* **Text**
# Porch light works/ doesn't work



## Yoyizit (Jul 11, 2008)

BigSurMoon said:


> What do you think the problem might be. . .?


If the problem is an improperly installed wirenut a 4w 120v incand. bulb may work where heavier lamps won't.


----------



## Jim Port (Sep 21, 2007)

I would start looking for a loose splice or connection in the circuit. It may be in the box with the switch or the box the switch is feed from. Loose connection can lead to heat and potential fires with a high enough current draw.

I am sure that you want something brighter than a 4 watt bulb. Also installing a lower wattage bulb does nothing to fix the problem.


----------



## Yoyizit (Jul 11, 2008)

Jim Port said:


> Also installing a lower wattage bulb does nothing to fix the problem.


It's for troubleshooting. It's like using a voltmeter that doesn't respond to phantom voltages.

When the OP gets a regular bulb working he can put on a 10A/120v load and, with a voltmeter on this load he can check circuit integrity all the way back to the panel without going back to the panel.

I should start paying you to proofread my replies. Right now you're doing it for free.


----------



## Sparky8370 (Jan 7, 2009)

* **Listed records**
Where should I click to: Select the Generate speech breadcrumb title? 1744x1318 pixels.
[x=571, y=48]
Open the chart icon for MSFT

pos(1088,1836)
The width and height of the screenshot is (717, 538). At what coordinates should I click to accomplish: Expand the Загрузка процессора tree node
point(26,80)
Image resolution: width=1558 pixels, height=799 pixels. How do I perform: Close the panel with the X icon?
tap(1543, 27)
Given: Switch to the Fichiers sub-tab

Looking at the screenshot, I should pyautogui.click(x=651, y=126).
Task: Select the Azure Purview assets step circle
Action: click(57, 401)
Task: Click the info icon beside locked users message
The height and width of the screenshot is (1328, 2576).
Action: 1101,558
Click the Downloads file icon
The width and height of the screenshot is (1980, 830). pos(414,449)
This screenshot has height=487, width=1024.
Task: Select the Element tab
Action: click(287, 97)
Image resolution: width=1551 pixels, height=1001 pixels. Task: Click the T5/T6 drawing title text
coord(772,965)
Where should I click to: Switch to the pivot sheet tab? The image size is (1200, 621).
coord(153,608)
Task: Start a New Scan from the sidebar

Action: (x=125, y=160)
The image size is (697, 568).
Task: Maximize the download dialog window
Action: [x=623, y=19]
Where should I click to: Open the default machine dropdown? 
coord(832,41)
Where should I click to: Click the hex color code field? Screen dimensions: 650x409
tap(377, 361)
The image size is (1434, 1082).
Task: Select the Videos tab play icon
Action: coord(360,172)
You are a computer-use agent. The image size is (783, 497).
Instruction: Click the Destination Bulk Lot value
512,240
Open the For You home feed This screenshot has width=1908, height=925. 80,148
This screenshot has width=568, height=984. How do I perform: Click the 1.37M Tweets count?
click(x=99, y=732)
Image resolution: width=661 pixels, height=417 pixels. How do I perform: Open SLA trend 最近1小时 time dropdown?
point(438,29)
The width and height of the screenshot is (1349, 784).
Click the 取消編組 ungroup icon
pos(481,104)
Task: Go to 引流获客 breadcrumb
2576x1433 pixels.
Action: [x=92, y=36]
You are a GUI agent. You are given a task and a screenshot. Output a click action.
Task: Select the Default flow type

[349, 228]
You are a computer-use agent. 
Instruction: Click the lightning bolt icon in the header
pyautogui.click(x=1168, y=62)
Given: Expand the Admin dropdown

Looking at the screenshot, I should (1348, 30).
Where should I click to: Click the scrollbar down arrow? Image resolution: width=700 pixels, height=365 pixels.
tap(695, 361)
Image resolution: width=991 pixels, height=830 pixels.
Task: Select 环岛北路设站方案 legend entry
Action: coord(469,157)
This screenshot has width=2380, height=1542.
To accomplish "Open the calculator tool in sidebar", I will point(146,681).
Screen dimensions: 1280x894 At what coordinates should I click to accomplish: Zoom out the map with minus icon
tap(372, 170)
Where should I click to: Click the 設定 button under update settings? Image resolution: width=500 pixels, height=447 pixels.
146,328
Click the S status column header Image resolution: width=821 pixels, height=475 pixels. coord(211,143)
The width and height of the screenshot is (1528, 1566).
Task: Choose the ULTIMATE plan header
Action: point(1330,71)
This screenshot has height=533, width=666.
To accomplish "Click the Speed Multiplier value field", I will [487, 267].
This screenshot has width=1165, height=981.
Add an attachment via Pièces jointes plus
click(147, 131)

* **Instructions**
A - From the porch light thread, copy word for word the part that opens with the words containing "# Porch light" and closes with "heavier lamps won't.".
B - Put this sentence from the porch light thread into Spanish: "I would start looking for a loose splice or connection in the circuit."
The records aren't needed for any of this.

* **Responses to the tasks**
A -
# Porch light works/ doesn't work



## Yoyizit (Jul 11, 2008)

BigSurMoon said:


> What do you think the problem might be. . .?


If the problem is an improperly installed wirenut a 4w 120v incand. bulb may work where heavier lamps won't.

B - Empezaría buscando un empalme o una conexión floja en el circuito.